[[ Data extracts open ]]
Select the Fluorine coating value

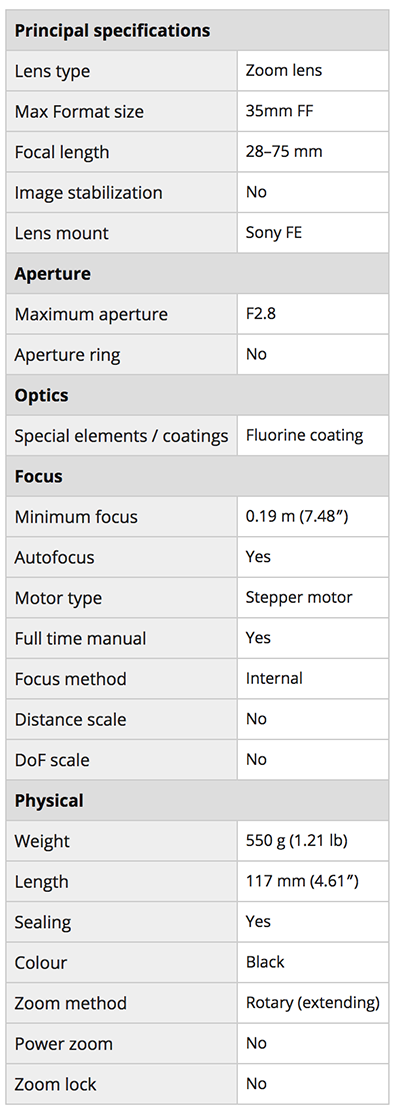[305, 435]
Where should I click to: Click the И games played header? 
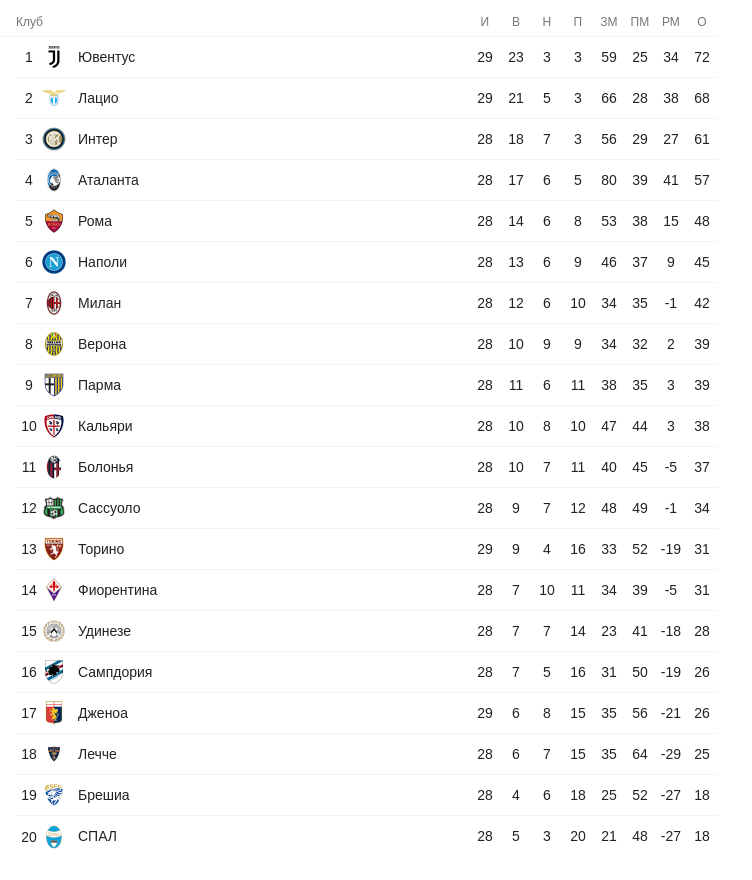[x=485, y=22]
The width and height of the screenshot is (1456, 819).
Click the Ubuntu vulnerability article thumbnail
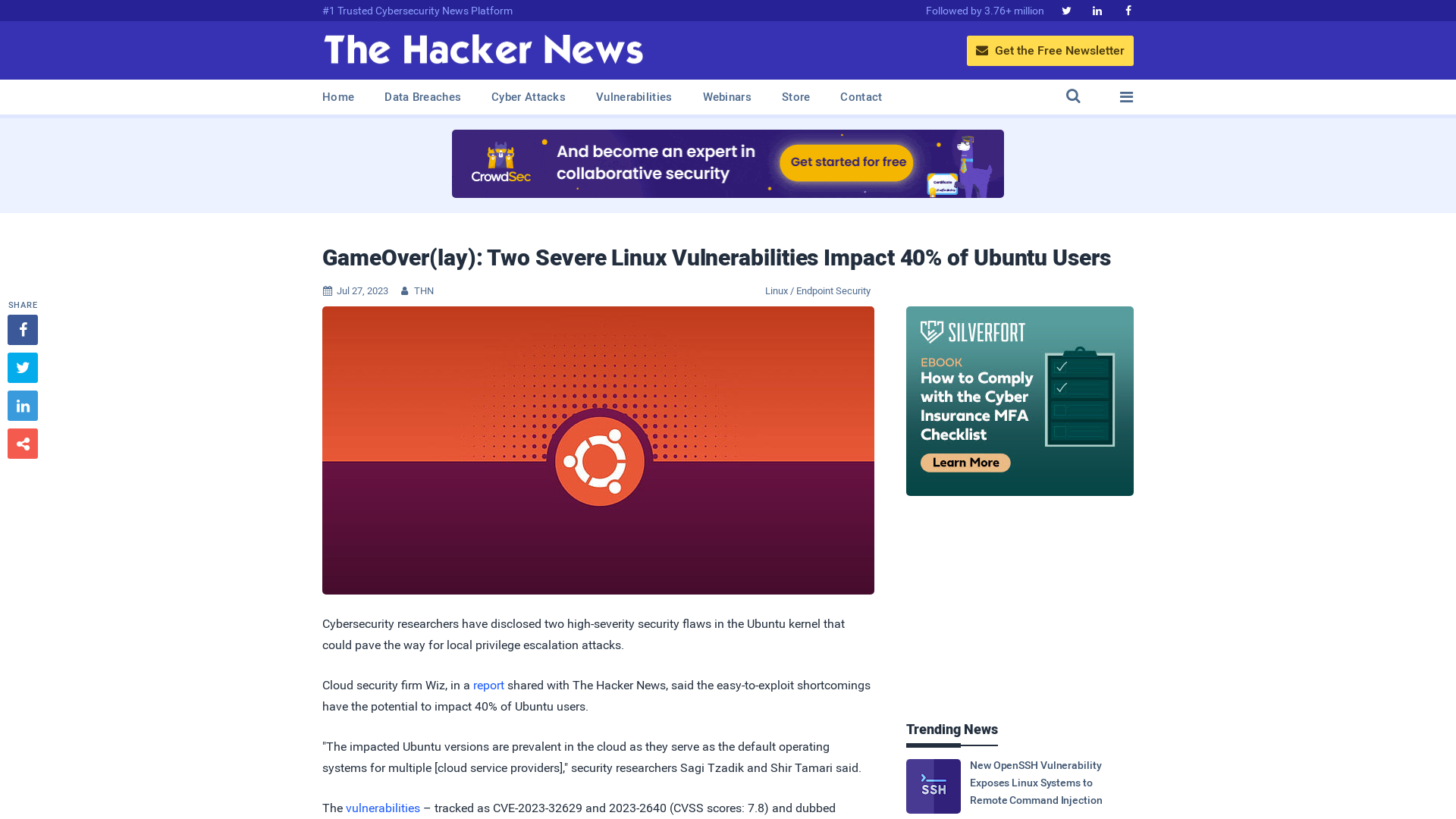pos(598,450)
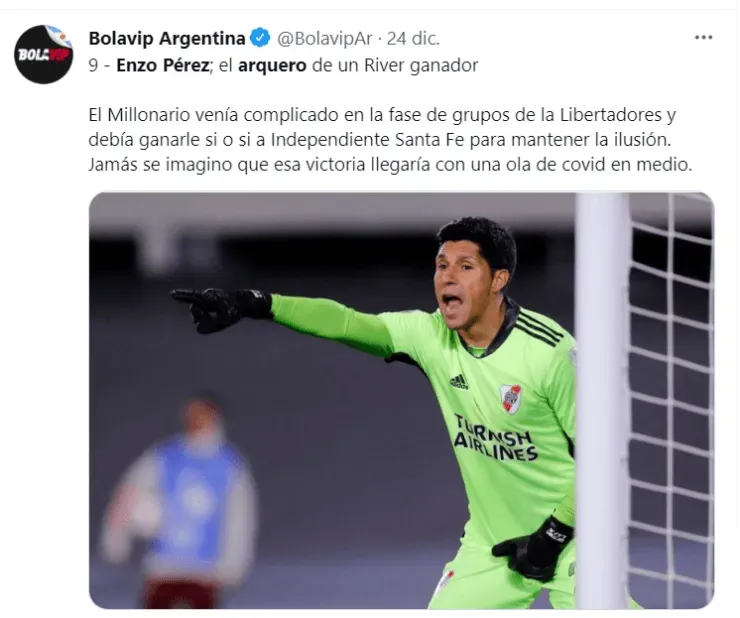Click the River Plate crest on the jersey
The image size is (740, 618).
(510, 398)
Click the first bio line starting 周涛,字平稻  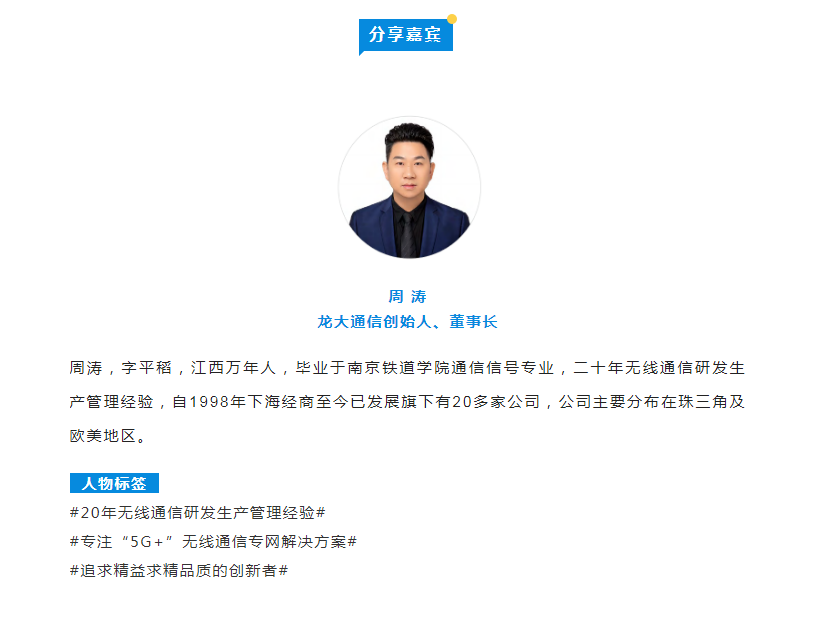407,368
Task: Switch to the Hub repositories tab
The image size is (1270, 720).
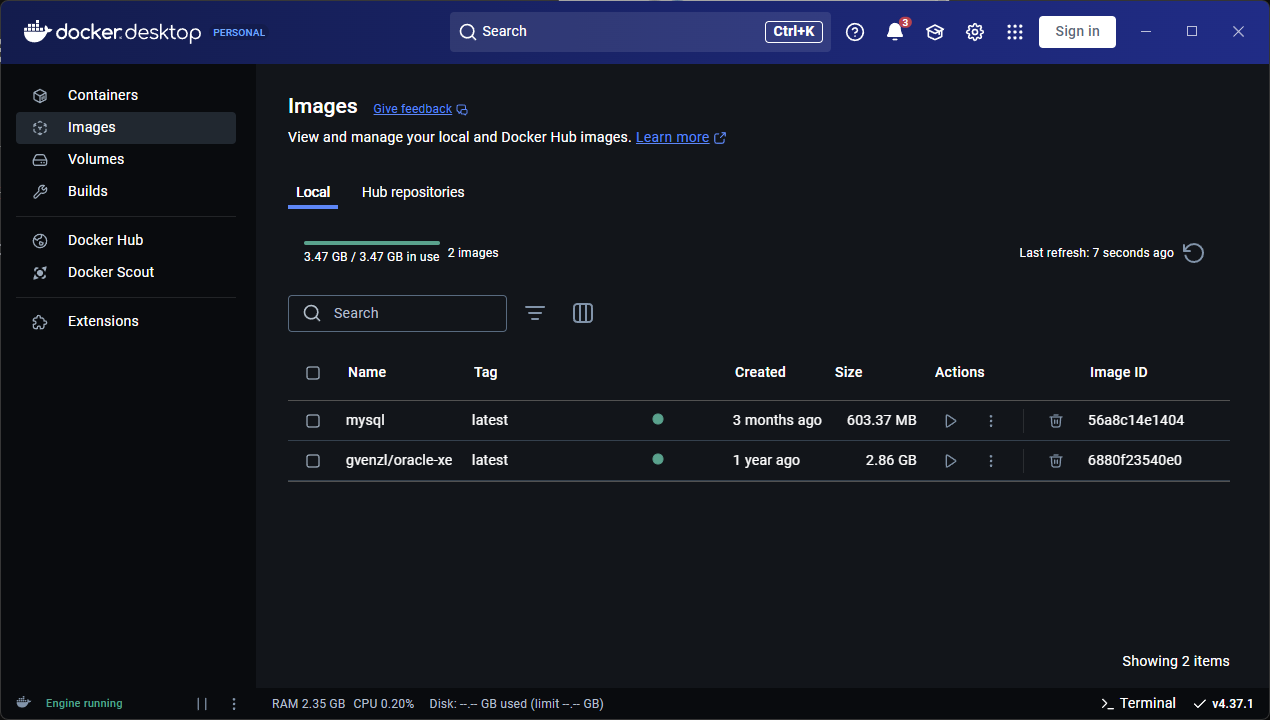Action: click(413, 192)
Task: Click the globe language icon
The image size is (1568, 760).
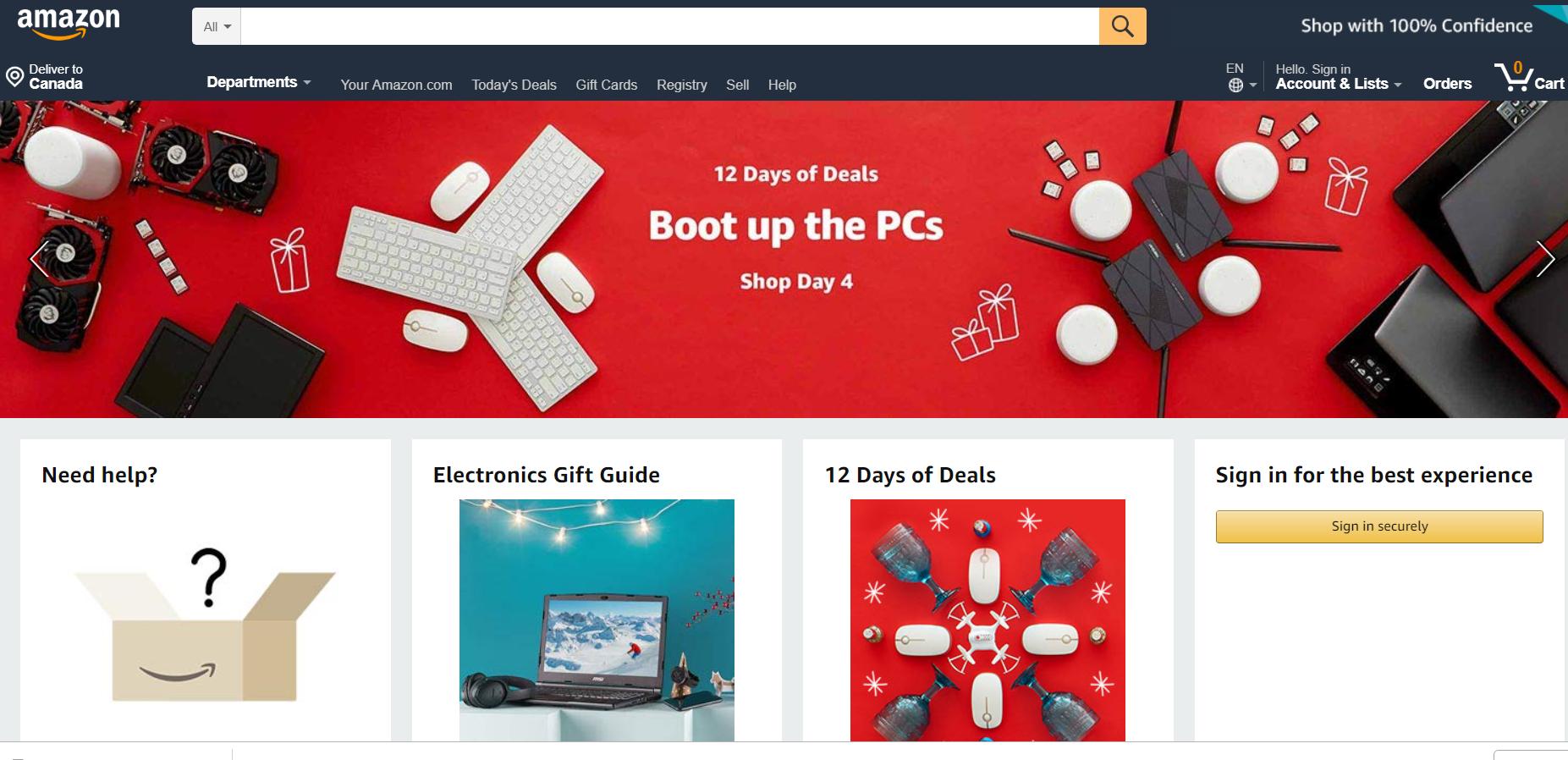Action: click(x=1236, y=85)
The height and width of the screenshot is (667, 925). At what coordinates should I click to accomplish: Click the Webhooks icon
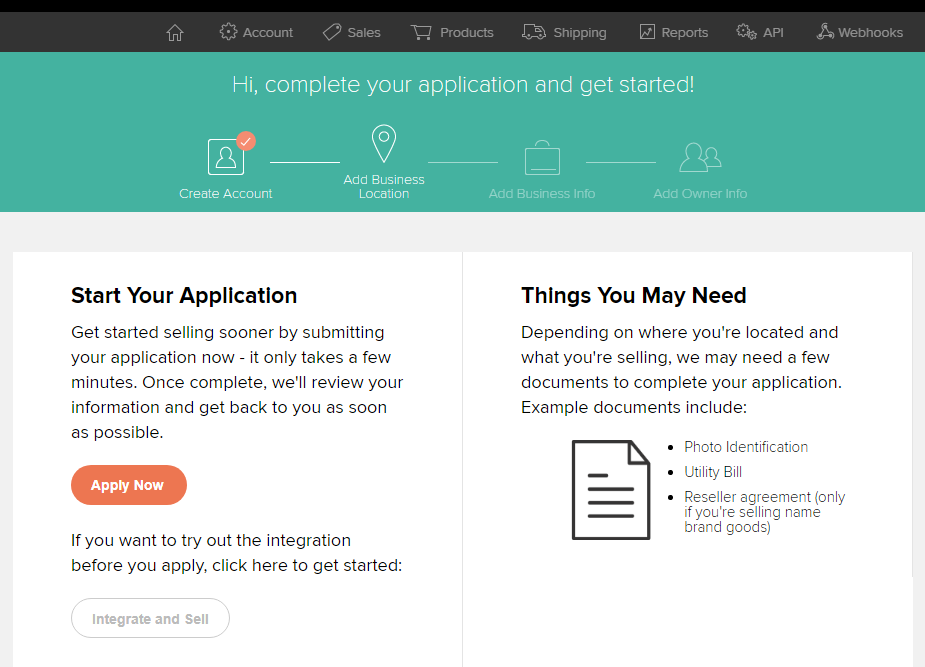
[[ Data extracts closed ]]
Aim of the exercise
Begin at the line containing "Task: Switch to the Hub repositories tab" and stop at the final line of the data. Retype those lines exactly, without the pictures.

Output below
Task: Switch to the Hub repositories tab
The image size is (1270, 720).
Action: click(413, 192)
Task: Click the globe language icon
The image size is (1568, 760).
Action: click(x=1236, y=85)
The height and width of the screenshot is (667, 925). At what coordinates should I click to accomplish: Click the Webhooks icon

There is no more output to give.